▸ **Directive**
Reproduce the records from the line that contains "This screenshot has width=1062, height=1377." through the line that contains "center [63, 265].", substituting "Salad" for "Soup" and leaving everything else unchanged.

▸ **Data extract**
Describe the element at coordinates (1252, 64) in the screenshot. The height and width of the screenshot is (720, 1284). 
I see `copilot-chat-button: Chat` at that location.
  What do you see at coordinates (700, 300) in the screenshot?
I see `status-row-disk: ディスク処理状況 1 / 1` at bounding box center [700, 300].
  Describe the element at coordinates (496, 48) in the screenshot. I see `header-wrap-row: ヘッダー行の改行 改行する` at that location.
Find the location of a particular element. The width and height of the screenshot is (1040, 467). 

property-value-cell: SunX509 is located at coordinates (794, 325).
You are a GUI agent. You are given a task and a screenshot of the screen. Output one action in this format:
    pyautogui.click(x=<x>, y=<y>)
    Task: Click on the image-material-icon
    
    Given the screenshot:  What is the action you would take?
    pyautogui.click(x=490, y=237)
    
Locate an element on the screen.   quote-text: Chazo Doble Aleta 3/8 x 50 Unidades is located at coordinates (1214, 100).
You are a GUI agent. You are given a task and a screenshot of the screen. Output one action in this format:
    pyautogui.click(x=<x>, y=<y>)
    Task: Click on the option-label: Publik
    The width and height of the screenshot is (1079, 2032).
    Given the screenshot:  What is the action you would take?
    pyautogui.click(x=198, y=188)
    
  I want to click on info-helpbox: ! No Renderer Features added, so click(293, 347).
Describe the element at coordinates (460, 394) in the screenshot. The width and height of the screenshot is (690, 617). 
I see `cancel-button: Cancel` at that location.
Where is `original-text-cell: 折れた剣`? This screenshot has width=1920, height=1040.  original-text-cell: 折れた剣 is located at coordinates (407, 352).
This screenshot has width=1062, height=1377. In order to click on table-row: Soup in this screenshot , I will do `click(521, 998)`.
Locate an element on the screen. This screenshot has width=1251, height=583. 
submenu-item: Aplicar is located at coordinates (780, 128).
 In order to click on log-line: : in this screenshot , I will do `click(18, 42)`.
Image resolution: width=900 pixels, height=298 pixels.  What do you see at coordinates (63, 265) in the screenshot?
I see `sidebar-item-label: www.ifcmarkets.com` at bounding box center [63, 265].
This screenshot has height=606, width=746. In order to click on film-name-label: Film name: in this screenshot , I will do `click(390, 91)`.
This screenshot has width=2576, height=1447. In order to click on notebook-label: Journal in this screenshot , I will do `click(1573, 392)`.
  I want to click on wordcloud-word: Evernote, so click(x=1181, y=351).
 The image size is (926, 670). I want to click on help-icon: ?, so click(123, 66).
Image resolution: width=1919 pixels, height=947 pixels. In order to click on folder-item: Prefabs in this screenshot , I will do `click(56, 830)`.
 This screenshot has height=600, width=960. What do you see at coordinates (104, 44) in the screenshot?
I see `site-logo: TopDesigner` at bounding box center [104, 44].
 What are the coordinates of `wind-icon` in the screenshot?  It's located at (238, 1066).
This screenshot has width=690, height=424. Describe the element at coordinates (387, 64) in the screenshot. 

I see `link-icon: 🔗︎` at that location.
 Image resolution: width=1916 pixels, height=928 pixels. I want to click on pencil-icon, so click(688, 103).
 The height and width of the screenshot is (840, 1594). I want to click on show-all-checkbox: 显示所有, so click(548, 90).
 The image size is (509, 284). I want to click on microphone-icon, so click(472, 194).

▸ **Output of the exercise**
This screenshot has width=1062, height=1377. In order to click on table-row: Salad in this screenshot , I will do `click(521, 998)`.
Locate an element on the screen. This screenshot has width=1251, height=583. 
submenu-item: Aplicar is located at coordinates (780, 128).
 In order to click on log-line: : in this screenshot , I will do `click(18, 42)`.
Image resolution: width=900 pixels, height=298 pixels.  What do you see at coordinates (63, 265) in the screenshot?
I see `sidebar-item-label: www.ifcmarkets.com` at bounding box center [63, 265].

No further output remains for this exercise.